__Work instructions__. Skip the pictures and retype exactly the lines from the one holding "Given: Click Narrow" through the end of the entries.

---- Data listing

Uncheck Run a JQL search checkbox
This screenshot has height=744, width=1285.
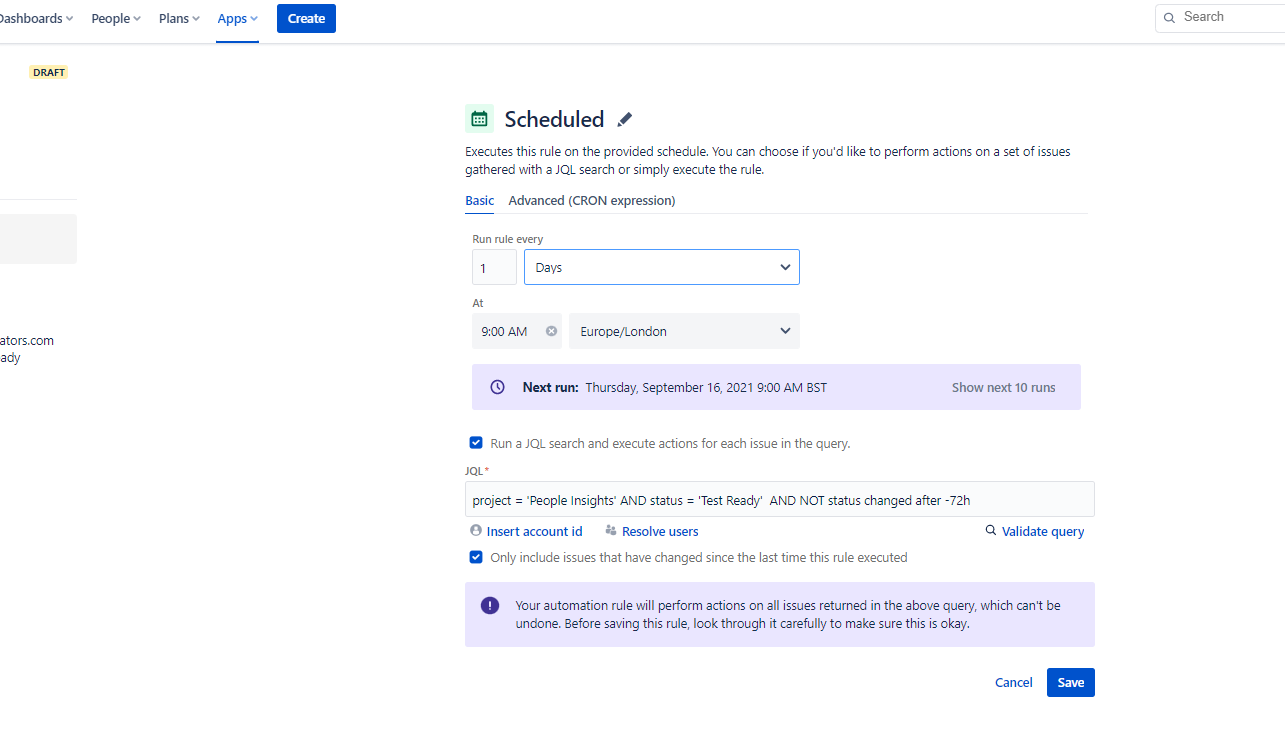(x=476, y=442)
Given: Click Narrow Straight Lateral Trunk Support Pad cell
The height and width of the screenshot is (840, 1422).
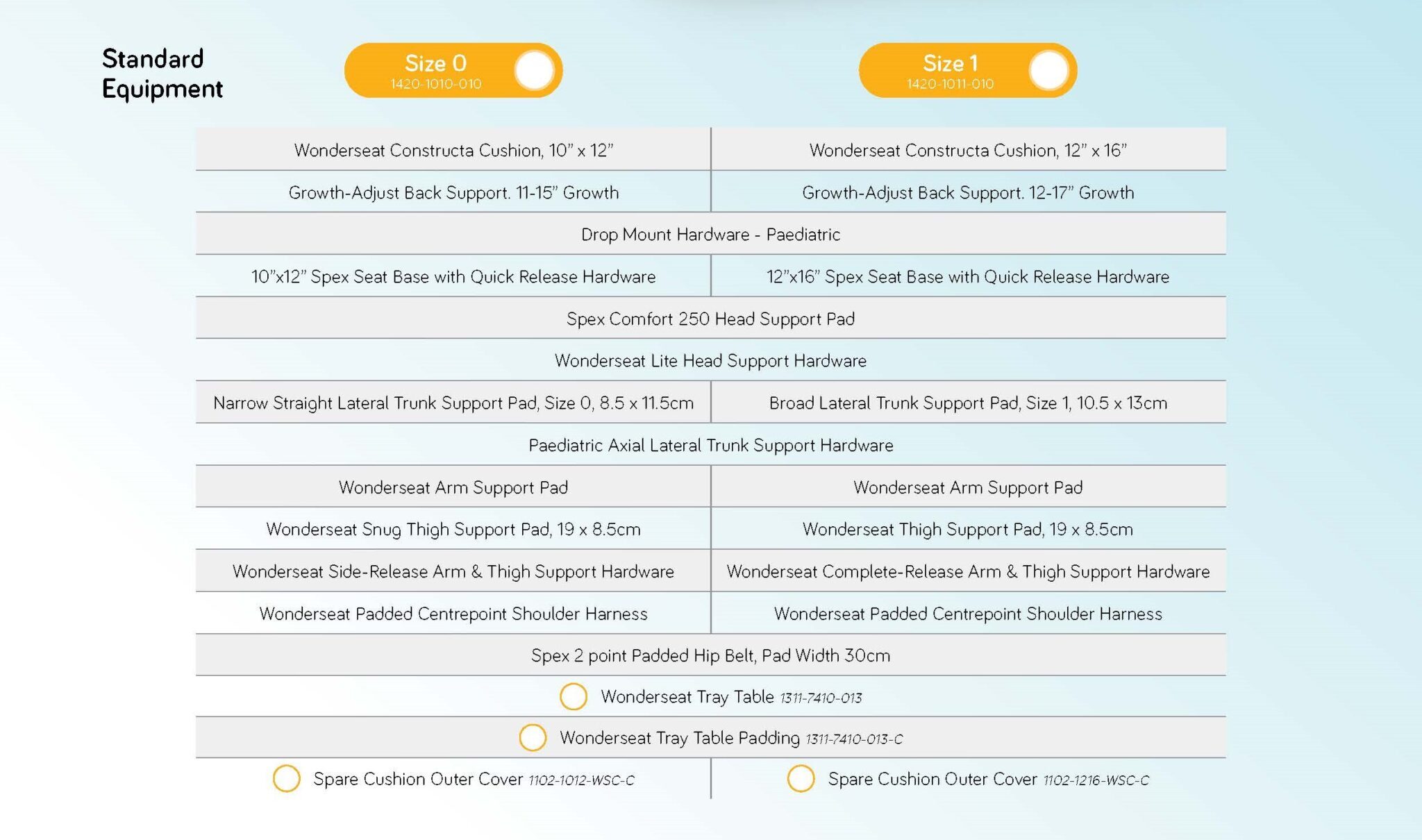Looking at the screenshot, I should [453, 403].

--------

__Written answer__.
Given: Click Narrow Straight Lateral Trunk Support Pad cell
The height and width of the screenshot is (840, 1422).
Looking at the screenshot, I should [453, 403].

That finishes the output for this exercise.